Regular expressions (also known as “regex”) are a useful for speeding up repetitive tasks in data cleaning. Regular expressions allow a user to describe a set of patterns (e.g. every set of three digits; all lines that begin with a capital letter). Regular expressions can be used in several contexts. For example, many text editors, like Sublime Text, allow you to use regular expressions with their Find and Replace features. You can also use regular expressions in Python, using the re module.
Regular expressions come in handy when cleaning up data that has re-occurring errors. For example, a data set might have improperly formatted dates (e.g. date-month-year format instead of month-date-year format). Using regular expressions in Sublime Text, you might use Find and Replace to identify all dates in the file and change them to the appropriate format.

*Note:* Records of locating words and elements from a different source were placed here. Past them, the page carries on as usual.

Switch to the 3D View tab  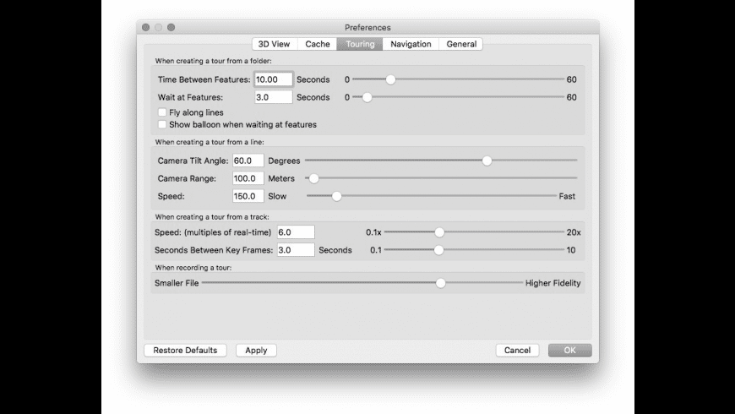274,44
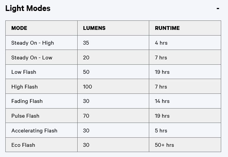Select the 5 hrs runtime for Accelerating Flash

pos(161,131)
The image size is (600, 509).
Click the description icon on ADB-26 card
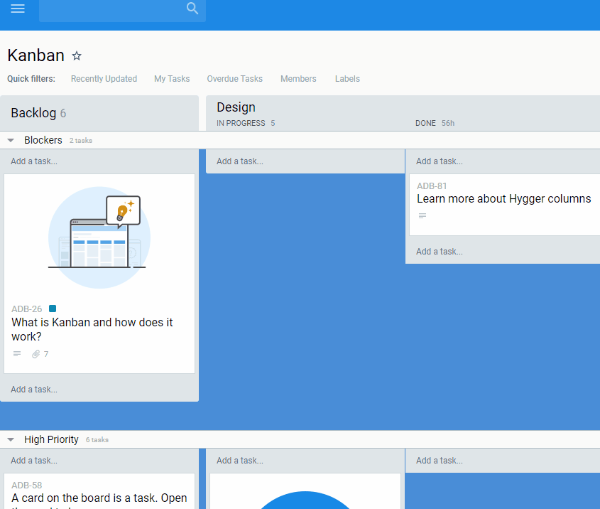17,354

- RegexOne: an interactive introduction to regular expressions
- “Understanding Regular Expressions”, The Programming Historian: an applied introduction to regular expressions
- “Cleaning OCR’d text with Regular Expressions”, The Programming Historian: a tutorial using regular expressions in Python
OpenRefine (formerly known as GoogleRefine) is a free open source tool for cleaning, transforming, and exploring data. It accepts common spreadsheet formats such as .xslx and .csv. One of OpenRefine’s most helpful features is its ability to track and keep record of changes to the data. If you make a mistake with cleaning up your data, you can rewind to any step in the data transformation process. OpenRefine can also identify duplicate entries, cluster variations of the same word (e.g. history, HISTORY, and History can be merged into one label), and remove blank entries.
- Thomas Padilla, “Getting Started with Open Refine”: a great applied introduction to OpenRefine basics with a DH use cases
- Available via the library: Verbogh and De Wilde, Using Open Refine: a comprehensive guide to using OpenRefine.